(Exercise passage):
──────────────────────────────
If $v_{Ar}=v_{Al}$, we are dealing with a pure standing wave. Figure 1a gives the dependence of the velocity and position amplitudes (red curve) and the pressure and temperature amplitudes (blue curve) for this case. The ellipse of the δT – δx plane is reduced to a straight line as shown in Fig. 1b. At the tube ends δx =0, so the δT – δx plot is a vertical line here. In the middle of the tube the pressure and temperature variations are zero, so we have a horizontal line. It can be shown that the power, transported by sound, is given by
$P=\frac{\gamma p_0}{2c}A(v_{Ar}^2-v_{Al}^2)$
where γ is the ratio of the gas specific heat at fixed pressure to the specific heat at fixed volume and A is the area of the cross section of the sound duct.
Since in a standing wave, $v_{Ar}=v_{Al}$, the average energy transport is zero.

If $v_{Ar}=0$ or $v_{Al}=0$, we have a pure traveling wave. In this case, Eqs.(1) and (2) represent circles in the δT – δx diagram as shown in Fig. 1c, which applies to a pure traveling wave to the right. The gas moves to the right with a high temperature and back with a low temperature, so there is a net transport of energy.
──────────────────────────────
(Information shown):
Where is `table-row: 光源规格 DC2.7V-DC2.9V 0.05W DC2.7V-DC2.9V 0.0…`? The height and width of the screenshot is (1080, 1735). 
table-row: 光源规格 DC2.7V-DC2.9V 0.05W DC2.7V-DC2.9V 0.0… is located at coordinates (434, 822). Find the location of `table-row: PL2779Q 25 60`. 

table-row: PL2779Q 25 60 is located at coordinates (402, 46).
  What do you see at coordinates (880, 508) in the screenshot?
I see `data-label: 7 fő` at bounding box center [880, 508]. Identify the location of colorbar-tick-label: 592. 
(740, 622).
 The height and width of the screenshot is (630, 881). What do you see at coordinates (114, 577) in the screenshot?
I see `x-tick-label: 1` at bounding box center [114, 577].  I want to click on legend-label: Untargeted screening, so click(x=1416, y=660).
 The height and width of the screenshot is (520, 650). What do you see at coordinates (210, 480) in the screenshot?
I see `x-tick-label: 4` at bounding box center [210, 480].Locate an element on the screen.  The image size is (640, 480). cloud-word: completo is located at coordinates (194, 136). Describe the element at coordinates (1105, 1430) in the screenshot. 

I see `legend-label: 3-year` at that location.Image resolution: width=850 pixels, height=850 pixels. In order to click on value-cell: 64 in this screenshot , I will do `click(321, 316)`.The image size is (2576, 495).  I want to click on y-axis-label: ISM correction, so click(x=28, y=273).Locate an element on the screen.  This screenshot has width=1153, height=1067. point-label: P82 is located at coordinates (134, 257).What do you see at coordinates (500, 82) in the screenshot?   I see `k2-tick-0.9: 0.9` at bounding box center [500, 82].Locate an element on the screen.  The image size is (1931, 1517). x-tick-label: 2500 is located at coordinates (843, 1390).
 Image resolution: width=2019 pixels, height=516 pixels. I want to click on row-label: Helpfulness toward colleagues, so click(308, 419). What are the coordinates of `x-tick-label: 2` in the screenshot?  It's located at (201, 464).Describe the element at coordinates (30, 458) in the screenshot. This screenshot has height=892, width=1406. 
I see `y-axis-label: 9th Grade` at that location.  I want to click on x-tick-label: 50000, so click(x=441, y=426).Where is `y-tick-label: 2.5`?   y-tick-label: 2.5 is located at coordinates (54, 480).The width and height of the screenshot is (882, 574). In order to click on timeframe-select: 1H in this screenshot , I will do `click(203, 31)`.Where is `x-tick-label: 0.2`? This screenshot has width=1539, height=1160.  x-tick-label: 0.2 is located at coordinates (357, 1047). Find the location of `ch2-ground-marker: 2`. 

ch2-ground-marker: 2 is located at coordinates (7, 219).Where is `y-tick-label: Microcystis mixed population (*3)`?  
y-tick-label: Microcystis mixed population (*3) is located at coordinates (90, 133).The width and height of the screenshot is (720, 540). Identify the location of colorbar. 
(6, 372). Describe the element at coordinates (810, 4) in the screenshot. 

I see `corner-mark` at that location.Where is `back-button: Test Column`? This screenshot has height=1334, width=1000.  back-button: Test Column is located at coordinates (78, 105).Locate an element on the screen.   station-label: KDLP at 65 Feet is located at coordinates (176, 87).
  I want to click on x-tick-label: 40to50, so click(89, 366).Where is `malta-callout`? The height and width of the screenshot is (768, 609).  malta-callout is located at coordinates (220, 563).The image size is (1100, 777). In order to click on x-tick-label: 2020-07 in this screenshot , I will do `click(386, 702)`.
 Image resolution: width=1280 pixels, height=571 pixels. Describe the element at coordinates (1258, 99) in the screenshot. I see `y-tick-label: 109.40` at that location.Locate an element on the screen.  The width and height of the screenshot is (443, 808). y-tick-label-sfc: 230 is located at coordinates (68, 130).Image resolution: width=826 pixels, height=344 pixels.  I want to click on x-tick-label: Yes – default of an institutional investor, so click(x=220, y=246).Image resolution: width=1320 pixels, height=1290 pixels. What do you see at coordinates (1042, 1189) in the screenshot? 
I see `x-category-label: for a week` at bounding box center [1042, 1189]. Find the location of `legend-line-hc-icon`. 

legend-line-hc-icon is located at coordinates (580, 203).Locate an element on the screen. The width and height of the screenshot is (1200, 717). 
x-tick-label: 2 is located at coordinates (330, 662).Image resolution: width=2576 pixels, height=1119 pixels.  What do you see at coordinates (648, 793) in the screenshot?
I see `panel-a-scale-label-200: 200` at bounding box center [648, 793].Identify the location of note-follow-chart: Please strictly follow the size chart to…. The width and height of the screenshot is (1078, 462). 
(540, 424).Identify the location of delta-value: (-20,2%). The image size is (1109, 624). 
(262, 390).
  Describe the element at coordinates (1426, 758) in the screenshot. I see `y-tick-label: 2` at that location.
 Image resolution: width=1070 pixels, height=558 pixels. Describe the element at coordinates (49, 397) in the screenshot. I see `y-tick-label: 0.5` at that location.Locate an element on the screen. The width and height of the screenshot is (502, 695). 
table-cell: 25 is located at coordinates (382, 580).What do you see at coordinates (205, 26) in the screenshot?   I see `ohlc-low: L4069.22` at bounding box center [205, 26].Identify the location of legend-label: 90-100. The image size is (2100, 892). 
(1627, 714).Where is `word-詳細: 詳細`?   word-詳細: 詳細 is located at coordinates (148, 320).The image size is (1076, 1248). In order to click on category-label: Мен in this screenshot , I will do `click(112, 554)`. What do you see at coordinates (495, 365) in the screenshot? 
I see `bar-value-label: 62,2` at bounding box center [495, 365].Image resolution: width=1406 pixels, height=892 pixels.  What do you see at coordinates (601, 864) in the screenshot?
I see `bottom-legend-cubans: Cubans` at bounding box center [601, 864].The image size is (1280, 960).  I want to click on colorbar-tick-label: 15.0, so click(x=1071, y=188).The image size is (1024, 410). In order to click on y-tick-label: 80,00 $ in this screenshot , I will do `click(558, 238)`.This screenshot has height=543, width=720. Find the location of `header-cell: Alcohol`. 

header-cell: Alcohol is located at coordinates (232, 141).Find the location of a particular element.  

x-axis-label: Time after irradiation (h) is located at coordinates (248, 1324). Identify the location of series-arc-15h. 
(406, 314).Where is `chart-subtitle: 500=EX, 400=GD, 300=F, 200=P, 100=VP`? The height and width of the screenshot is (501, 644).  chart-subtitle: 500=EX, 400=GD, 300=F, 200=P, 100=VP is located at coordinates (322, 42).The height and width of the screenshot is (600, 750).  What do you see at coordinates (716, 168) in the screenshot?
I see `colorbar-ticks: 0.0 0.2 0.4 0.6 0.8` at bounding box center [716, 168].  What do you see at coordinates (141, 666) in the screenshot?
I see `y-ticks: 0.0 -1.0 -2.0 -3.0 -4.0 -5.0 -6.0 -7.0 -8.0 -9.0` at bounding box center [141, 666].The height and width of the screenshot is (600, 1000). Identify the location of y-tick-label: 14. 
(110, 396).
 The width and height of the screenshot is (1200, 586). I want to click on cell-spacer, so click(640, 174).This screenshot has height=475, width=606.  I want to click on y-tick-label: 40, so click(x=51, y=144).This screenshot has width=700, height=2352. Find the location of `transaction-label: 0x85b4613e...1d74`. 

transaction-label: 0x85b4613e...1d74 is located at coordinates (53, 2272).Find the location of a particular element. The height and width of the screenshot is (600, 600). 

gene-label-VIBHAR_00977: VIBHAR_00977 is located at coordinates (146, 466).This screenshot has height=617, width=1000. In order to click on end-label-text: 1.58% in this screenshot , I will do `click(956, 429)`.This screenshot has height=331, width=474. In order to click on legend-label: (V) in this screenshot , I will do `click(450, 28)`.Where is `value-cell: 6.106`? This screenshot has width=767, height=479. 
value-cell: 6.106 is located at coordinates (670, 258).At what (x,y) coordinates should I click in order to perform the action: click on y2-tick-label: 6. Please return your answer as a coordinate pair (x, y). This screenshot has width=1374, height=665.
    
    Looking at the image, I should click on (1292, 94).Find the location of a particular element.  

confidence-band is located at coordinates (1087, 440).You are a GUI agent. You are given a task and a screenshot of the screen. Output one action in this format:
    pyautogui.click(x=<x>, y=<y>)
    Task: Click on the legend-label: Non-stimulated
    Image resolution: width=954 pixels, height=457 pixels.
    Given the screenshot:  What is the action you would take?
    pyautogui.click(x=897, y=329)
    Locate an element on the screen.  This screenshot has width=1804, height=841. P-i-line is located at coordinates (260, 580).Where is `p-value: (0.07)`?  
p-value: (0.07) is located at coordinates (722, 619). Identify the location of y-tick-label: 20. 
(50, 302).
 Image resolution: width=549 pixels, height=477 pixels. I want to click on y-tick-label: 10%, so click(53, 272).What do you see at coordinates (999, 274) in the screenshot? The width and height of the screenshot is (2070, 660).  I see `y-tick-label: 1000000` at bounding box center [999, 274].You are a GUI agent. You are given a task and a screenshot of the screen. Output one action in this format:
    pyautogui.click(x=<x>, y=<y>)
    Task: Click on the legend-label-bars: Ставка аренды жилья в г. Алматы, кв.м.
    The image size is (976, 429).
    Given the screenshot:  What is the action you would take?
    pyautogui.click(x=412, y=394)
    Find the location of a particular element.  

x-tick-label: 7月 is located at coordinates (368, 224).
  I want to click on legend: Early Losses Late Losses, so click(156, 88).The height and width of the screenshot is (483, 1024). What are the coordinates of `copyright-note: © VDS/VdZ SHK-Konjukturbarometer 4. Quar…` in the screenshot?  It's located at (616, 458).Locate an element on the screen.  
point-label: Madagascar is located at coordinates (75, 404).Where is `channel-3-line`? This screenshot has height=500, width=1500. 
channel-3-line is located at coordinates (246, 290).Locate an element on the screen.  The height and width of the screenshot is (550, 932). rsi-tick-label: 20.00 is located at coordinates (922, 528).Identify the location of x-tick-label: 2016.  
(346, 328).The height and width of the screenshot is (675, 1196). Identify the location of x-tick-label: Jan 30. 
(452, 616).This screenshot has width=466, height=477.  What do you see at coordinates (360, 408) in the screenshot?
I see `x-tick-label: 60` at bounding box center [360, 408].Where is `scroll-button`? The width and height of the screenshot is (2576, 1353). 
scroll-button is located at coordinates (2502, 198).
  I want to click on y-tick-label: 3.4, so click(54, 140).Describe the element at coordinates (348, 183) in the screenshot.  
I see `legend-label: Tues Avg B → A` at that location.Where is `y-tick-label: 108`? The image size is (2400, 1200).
──────────────────────────────
(Activity list):
• a. Translate this sentence from the passage on standing and traveling waves into Spanish: "In the middle of the tube the pressure and temperature variations are zero, so we have a horizontal line."
• b. Repeat word for word the part of the passage on standing and traveling waves starting with "Since in a standing" and going on through "transport of energy.".

(Solutions to the exercise):
• a. En el centro del tubo las variaciones de presión y temperatura son nulas, por lo que tenemos una línea horizontal.

• b.
Since in a standing wave, $v_{Ar}=v_{Al}$, the average energy transport is zero.

If $v_{Ar}=0$ or $v_{Al}=0$, we have a pure traveling wave. In this case, Eqs.(1) and (2) represent circles in the δT – δx diagram as shown in Fig. 1c, which applies to a pure traveling wave to the right. The gas moves to the right with a high temperature and back with a low temperature, so there is a net transport of energy.